___ Metin Parçası

Toplumda sıkça yanlış anlaşılan bir yeme bozukluğu olan anoreksiya nervoza, sadece fiziksel değil, zihinsel ve duygusal bir çöküşe de neden olabiliyor. Özellikle genç bireyleri hedef alan bu rahatsızlık, estetik kaygıların ötesinde, yaşam kalitesini ciddi şekilde tehdit ediyor. Bu hastalık erken teşhis edildiğinde, kapsamlı tedavi ile kontrol altına alınabiliyor. Peki anoreksiya nedir, belirtileri nelerdir? İşte anoreksiyaya dair merak edilenler…
Anoreksiya Nervoza Nedir?
Anoreksiya nervoza, bireyin kilo alma korkusuyla birlikte kalori alımını ciddi şekilde kısıtladığı ve çoğu zaman aşırı kilo kaybıyla sonuçlanan ciddi bir yeme bozukluğudur. Bu durum yalnızca fiziksel değil, psikolojik ve davranışsal boyutlarıyla da bireyin yaşamını kuşatır. Kişi, ne kadar zayıf olursa olsun kendini kilolu olarak algılar ve bu algı, kontrolsüz diyet, aşırı egzersiz veya yeme davranışlarını manipüle etme gibi zararlı alışkanlıkları doğurur.

______

**Yapılacak Çalışmalar**
(A) Anoreksiya nervoza metnine göre, kişinin kendini kilolu algılaması hangi zararlı alışkanlıkları doğurur? Hepsini sıralayın.
(B) Anoreksiya nervoza metninde "Toplumda sıkça yanlış" ifadesinden "Anoreksiya Nervoza Nedir?" ifadesine kadar olan bölümü, "genç bireyleri" yerine "ergenleri" koyarak güncelleyip yeniden yazın.
Yalnızca metinde verilen bilgilere dayanın.

___ Kayıtlı Veriler

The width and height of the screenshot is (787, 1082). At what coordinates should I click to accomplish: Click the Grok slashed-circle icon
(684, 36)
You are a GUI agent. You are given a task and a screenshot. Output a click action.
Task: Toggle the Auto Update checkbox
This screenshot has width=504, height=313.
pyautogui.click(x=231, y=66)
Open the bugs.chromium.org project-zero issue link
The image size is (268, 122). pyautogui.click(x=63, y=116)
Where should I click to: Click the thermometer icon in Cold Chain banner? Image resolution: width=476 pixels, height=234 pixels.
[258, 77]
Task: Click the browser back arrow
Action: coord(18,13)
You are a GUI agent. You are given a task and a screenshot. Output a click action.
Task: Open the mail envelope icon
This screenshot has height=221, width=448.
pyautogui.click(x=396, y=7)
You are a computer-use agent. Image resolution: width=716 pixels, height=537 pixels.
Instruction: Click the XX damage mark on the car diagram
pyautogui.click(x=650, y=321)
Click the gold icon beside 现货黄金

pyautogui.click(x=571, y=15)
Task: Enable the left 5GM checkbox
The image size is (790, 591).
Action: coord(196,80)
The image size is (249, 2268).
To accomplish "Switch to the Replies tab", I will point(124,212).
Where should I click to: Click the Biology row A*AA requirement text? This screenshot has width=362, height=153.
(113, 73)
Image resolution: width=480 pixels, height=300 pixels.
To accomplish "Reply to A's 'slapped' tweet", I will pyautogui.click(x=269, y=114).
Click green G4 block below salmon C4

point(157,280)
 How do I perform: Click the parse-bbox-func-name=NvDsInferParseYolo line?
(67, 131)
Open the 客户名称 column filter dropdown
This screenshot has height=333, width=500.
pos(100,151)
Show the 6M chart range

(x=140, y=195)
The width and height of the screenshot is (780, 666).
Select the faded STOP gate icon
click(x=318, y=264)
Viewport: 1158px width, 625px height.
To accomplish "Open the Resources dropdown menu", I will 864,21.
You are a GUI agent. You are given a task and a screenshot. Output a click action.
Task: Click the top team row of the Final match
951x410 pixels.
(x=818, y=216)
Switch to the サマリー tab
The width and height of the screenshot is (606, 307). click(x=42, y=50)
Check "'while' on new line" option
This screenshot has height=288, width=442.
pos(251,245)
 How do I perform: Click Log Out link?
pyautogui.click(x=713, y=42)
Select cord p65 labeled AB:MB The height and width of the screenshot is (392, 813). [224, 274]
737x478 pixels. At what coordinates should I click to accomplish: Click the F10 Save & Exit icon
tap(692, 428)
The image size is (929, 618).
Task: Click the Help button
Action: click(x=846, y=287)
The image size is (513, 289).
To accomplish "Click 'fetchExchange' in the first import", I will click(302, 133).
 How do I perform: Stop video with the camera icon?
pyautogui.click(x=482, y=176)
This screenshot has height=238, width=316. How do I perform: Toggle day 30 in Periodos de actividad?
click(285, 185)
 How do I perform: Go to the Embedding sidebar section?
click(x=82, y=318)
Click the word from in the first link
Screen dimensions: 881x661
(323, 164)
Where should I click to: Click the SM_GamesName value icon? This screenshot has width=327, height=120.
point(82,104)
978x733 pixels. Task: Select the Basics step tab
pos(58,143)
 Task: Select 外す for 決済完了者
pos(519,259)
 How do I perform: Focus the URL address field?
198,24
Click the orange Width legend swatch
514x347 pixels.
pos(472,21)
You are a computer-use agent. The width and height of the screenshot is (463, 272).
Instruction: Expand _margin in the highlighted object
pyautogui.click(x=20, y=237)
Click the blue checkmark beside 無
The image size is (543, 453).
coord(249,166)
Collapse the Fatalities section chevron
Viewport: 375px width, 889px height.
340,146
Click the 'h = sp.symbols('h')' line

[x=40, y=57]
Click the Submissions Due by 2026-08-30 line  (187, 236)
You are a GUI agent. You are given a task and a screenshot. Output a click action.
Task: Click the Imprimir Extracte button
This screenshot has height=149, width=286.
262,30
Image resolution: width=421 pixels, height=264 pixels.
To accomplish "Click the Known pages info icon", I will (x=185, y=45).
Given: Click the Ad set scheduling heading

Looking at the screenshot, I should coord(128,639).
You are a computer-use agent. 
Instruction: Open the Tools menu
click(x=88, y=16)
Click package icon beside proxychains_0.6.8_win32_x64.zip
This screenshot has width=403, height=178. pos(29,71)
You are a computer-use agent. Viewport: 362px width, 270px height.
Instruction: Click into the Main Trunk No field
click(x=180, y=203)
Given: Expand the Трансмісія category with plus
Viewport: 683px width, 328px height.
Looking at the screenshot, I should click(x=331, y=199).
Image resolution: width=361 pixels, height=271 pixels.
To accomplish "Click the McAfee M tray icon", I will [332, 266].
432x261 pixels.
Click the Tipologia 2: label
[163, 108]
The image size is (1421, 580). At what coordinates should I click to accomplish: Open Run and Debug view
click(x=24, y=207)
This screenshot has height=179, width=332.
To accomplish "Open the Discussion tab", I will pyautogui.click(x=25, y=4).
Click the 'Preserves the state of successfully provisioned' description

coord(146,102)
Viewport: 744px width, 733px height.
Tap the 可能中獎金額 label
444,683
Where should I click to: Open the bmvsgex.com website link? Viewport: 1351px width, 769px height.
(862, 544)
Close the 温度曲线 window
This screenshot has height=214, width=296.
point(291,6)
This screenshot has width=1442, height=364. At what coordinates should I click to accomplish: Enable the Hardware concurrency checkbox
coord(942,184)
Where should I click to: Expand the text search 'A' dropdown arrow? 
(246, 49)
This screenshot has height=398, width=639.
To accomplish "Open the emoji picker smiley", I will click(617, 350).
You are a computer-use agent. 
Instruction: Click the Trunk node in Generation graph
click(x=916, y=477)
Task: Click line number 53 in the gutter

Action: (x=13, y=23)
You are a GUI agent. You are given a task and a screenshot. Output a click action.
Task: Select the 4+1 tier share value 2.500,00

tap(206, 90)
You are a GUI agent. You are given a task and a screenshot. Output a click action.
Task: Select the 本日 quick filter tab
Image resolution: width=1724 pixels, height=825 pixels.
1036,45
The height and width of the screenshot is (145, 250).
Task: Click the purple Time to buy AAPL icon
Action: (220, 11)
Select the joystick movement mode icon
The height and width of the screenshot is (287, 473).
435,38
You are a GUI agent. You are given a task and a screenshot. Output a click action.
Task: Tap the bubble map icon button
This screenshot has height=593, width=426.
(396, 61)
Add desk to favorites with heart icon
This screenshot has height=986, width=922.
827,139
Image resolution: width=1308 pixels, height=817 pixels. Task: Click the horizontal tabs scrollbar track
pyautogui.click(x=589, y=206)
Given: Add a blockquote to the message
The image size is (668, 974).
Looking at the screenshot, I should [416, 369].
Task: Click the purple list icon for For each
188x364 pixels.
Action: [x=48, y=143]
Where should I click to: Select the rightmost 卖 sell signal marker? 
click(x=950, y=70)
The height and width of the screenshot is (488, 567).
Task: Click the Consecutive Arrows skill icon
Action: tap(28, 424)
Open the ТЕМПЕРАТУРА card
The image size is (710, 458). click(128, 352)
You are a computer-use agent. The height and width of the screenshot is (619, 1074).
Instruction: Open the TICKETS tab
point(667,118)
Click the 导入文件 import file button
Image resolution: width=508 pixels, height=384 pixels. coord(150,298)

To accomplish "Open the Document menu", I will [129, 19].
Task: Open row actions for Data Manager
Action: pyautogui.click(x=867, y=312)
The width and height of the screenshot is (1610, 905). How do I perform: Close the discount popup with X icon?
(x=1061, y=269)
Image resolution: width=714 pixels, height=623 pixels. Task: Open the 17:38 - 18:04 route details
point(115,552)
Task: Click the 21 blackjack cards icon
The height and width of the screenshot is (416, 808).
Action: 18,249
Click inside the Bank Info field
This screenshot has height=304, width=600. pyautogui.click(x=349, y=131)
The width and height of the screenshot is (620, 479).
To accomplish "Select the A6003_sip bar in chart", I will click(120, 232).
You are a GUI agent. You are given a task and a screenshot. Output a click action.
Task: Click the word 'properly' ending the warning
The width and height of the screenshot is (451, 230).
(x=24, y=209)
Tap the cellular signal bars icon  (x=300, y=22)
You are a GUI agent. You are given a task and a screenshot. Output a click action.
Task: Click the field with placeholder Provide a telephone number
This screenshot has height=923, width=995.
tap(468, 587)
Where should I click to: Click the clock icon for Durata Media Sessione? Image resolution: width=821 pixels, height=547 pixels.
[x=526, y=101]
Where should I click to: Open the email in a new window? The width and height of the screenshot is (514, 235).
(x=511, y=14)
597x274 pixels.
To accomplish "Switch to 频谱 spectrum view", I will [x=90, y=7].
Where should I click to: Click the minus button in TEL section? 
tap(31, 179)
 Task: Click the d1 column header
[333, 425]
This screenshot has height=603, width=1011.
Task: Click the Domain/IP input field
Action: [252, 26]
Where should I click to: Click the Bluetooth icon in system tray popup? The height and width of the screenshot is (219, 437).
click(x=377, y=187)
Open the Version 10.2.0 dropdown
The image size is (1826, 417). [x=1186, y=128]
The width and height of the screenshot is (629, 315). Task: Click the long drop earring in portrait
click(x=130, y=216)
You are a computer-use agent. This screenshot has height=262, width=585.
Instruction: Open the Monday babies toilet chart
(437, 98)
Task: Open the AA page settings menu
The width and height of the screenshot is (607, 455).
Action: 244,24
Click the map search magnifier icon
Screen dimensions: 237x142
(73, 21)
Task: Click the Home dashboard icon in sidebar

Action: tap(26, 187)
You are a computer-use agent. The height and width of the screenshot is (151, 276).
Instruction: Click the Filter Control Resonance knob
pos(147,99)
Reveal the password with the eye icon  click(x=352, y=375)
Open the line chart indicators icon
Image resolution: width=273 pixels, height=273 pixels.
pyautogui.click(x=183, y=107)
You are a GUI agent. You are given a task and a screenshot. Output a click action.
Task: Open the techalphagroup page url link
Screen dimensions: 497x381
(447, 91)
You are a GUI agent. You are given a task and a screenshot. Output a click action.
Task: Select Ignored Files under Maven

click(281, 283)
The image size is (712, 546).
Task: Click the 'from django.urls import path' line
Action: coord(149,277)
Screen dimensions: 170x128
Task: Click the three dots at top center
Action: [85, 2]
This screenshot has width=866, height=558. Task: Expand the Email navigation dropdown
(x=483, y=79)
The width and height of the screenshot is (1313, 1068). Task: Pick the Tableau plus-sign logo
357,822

______

**Çözümler**
(A)
- Kontrolsüz diyet
- Aşırı egzersiz
- Yeme davranışlarını manipüle etme

(B)
Toplumda sıkça yanlış anlaşılan bir yeme bozukluğu olan anoreksiya nervoza, sadece fiziksel değil, zihinsel ve duygusal bir çöküşe de neden olabiliyor. Özellikle ergenleri hedef alan bu rahatsızlık, estetik kaygıların ötesinde, yaşam kalitesini ciddi şekilde tehdit ediyor. Bu hastalık erken teşhis edildiğinde, kapsamlı tedavi ile kontrol altına alınabiliyor. Peki anoreksiya nedir, belirtileri nelerdir? İşte anoreksiyaya dair merak edilenler…
Anoreksiya Nervoza Nedir?